▶ _EXCERPT PROVIDED_:
+ + + + +
I fear to invite Mrs. Hood to our new mansion, lest she should envy it, and hate us. But when we are fairly in, I hope she will come and try it. I heard she and you were made uncomfortable by some unworthy-to-be-cared-for attacks, and have tried to set up a feeble counteraction through the “Table Book” of last Saturday. Has it not reached you, that you are silent about it? Our new domicile is no manor-house, but new, and externally not inviting, but furnished within with every convenience,— capital new locks to every door, capital grates in every room, with nothing to pay for incoming, and the rent L10 less than the Islington one.
It was built, a few years since, at L1,100 expense, they tell me, and I perfectly believe it. And I get it for L35, exclusive of moderate taxes. We think ourselves most lucky.
+ + + + +
▶ _SUPPLIED INFORMATION_:
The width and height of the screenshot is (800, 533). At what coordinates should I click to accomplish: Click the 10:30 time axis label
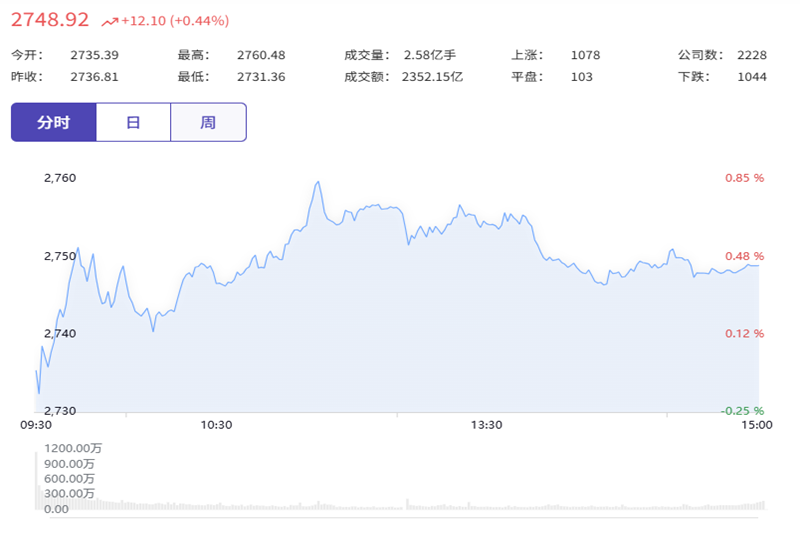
+ + + + +
▶ _WHAT TO DO_:
**a)** In the excerpt about the new house, how much is the writer paying for the house, not counting taxes?
**b)** Print the portion of the excerpt about the new house between "It was built, a" and "ourselves most lucky.", inclusive.

▶ _RESPONSES BY TASK_:
**a)** L35, exclusive of moderate taxes.

**b)**
It was built, a few years since, at L1,100 expense, they tell me, and I perfectly believe it. And I get it for L35, exclusive of moderate taxes. We think ourselves most lucky.